Created on: January 06, 2009

I don't consider myself an incredibly superstitious person. Mildly, perhaps, but not incredibly. Oh sure, I always had to put on my left skate before my right, but superstitions in sports are endearing and expected. More significantly, I wrote a cryptic "Bruce Springsteen" on the bottom right hand corner of the back page of all of my university exams for good luck. Only once did a professor notice, tracing over the letters with his red pen and acknowledging it with a question mark. At least I didn't lose any points. For a while I would kiss my hand and touch the rearview mirror if I inadvertently ran a red light, or lift my feet in a car when crossing railroad tracks. I am proud to say that I have given up these irrational habits, all intended to bring the omnipotent "luck".

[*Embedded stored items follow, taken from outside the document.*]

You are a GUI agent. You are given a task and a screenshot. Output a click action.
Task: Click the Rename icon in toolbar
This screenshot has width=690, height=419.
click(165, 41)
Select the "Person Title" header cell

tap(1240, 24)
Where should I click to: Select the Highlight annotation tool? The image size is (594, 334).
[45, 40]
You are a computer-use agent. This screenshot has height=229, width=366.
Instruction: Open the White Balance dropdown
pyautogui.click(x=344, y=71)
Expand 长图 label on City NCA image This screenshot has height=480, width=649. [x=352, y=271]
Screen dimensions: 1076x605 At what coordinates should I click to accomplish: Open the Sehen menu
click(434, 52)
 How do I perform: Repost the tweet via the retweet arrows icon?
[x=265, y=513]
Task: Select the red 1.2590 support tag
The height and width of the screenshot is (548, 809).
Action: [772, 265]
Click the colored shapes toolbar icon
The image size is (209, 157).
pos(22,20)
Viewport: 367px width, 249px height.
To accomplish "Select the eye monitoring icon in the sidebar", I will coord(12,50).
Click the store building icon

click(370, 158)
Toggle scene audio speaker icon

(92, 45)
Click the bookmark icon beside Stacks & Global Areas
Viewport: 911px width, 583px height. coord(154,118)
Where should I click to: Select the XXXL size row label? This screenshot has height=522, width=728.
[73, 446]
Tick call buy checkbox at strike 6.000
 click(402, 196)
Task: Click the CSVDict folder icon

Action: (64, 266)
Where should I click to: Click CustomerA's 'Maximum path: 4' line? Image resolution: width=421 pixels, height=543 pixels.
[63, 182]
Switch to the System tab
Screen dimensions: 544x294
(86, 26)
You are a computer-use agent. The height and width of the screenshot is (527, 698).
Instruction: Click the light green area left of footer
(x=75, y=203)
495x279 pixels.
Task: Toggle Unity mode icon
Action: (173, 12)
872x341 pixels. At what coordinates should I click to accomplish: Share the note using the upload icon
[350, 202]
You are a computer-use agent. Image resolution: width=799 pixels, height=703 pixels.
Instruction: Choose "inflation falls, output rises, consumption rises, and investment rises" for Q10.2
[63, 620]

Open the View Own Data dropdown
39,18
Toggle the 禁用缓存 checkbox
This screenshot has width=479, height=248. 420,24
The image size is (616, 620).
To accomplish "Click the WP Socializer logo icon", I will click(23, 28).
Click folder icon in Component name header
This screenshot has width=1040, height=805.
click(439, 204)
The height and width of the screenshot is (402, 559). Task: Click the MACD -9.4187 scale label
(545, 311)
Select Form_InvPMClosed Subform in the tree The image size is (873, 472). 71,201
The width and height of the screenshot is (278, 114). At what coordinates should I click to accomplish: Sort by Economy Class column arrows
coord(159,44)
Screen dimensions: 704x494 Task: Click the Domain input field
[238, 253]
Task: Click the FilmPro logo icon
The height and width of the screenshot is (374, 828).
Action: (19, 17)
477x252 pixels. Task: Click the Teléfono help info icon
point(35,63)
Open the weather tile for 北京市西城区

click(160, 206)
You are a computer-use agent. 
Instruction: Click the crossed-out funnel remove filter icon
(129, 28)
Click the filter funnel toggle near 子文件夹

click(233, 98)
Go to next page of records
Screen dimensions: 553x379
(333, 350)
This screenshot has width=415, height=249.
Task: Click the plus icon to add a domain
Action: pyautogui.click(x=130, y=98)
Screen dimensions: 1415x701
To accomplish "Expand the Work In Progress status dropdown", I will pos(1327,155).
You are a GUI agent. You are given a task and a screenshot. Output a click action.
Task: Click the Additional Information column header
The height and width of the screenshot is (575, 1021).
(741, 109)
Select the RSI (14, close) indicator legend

But the other night while watching a hockey game on TV I realized that I am not completely superstition-free. With 40 seconds left in the game, the Flyers up by one, my mother stated that there was not enough time for the opposing Canadiens to score. When the Habs tied it up with 32 seconds remaining, I blamed her and her insensitive, overconfident statement. Her jinx. How could she not realize that her proclamation was an obvious curse which immediately flew from our home in southern New Jersey, traversed several states at the speed of light, crossed the border and cleared customs with just enough time to reach the Molson Centre in downtown Montreal and change the course of a hockey game played by forty strangers? She has a lot to learn.

The exasperated response is universal when a jinx is uttered. A crowd of people might be waiting for a train and someone will state "This one is never late" to his travel companion. Immediately, surrounding heads snap back, mouths gape open and sigh as eyes stare skyward. Several people begin rapping their skulls with clenched knuckles in an attempt to undo the curse. The morning had been going so well, until this idiot decided to test fate with his arrogance. The gods will not be happy; the train will now be late. When my mom made her now-infamous statement, my husband and I reacted in much the same way. We yelled "Grandma!" as if she had just spent her retirement savings on lottery tickets and knocked our heads furiously in an attempt to nix the jinx before it escaped.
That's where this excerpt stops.